For those interested in the work of Lacan’s followers, check out the latest New Books in Psychoanalysis podcast where Jonathan House discusses his project of translating the work of Jean Laplanche, and in particular the book Laplanche: An Introduction by Dominique Scarfone. That volume brings together the latter’s own work with Laplanche’s introduction to the French translation of Freud’s ‘Beyond the Pleasure Principle’, and House’s translation of Laplanche and Pontalis’ classic 1964 paper Fantasme Originaire, Fantasmes des Origines, Origines du Fantasme.
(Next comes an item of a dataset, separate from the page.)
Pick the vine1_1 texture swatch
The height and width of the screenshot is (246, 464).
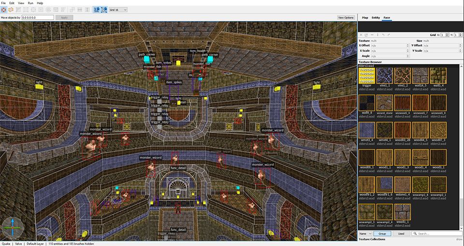click(x=385, y=76)
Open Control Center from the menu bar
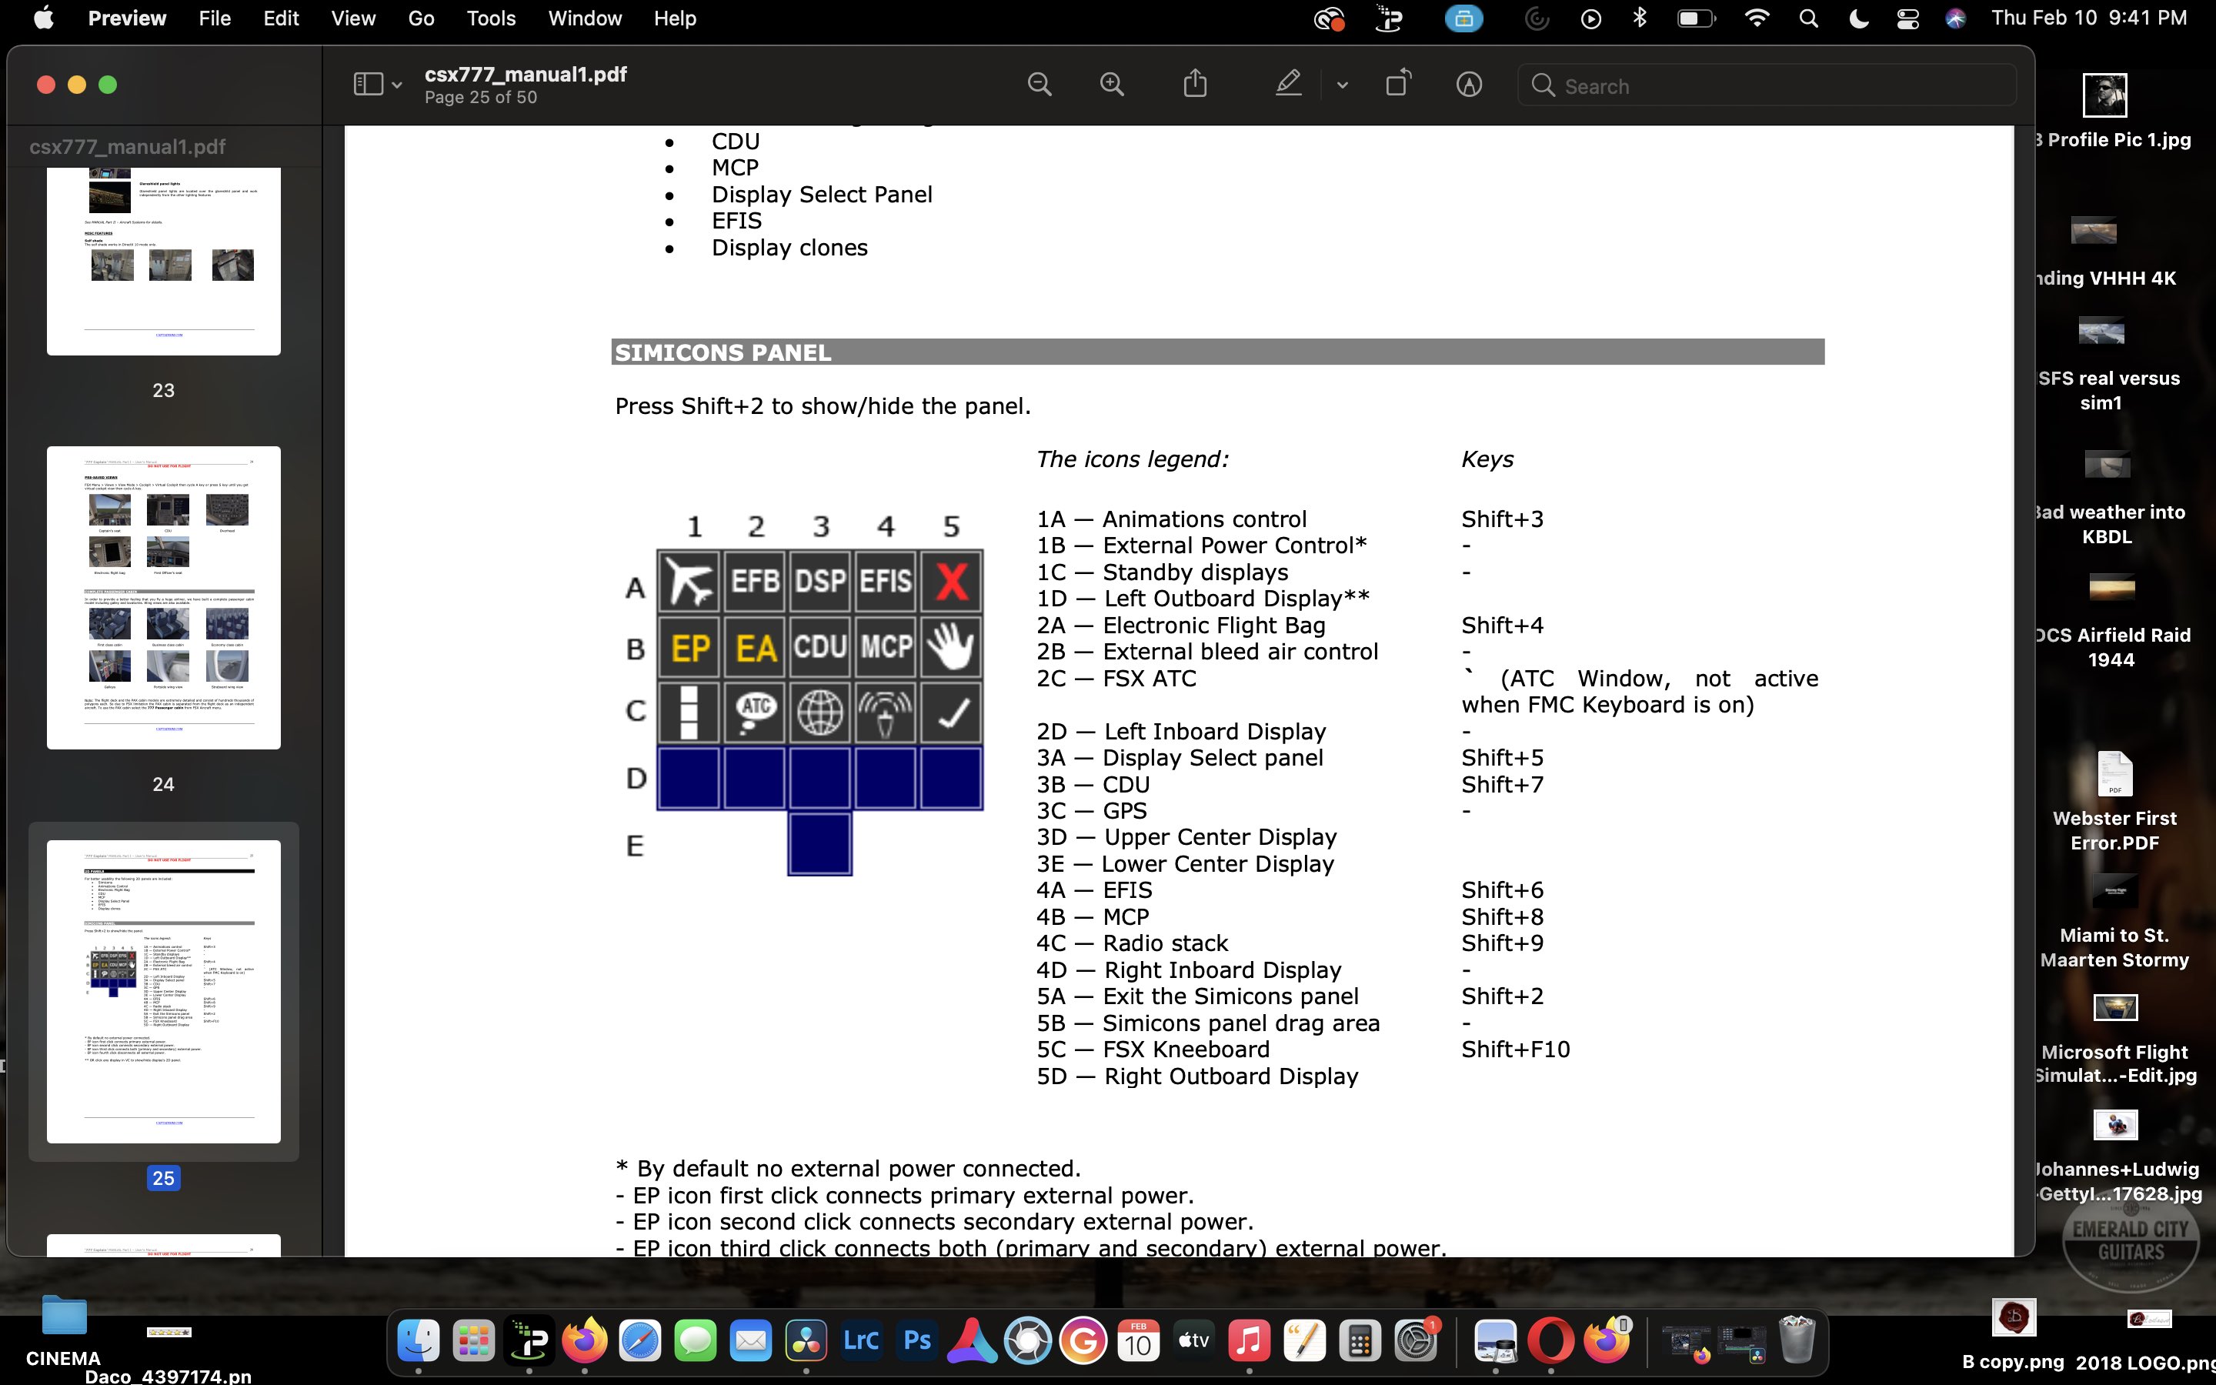 (x=1906, y=17)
Among events, a reminder that the Freud Museum London will be staging ‘The Fragile Phallus’ on 1st July, a conference about the precarious nature of masculinity in the modern world. Lacanian speakers include Renata Salecl, Calum Neill, Jordan Osserman and Dany Nobus.

A final reminder that this year’s NLS Congress, ‘In a State of Transference’, is coming up on 30th June and 1st July in Paris. Follow the Congress’ blog for the latest information and preliminary materials. Registration is still open here.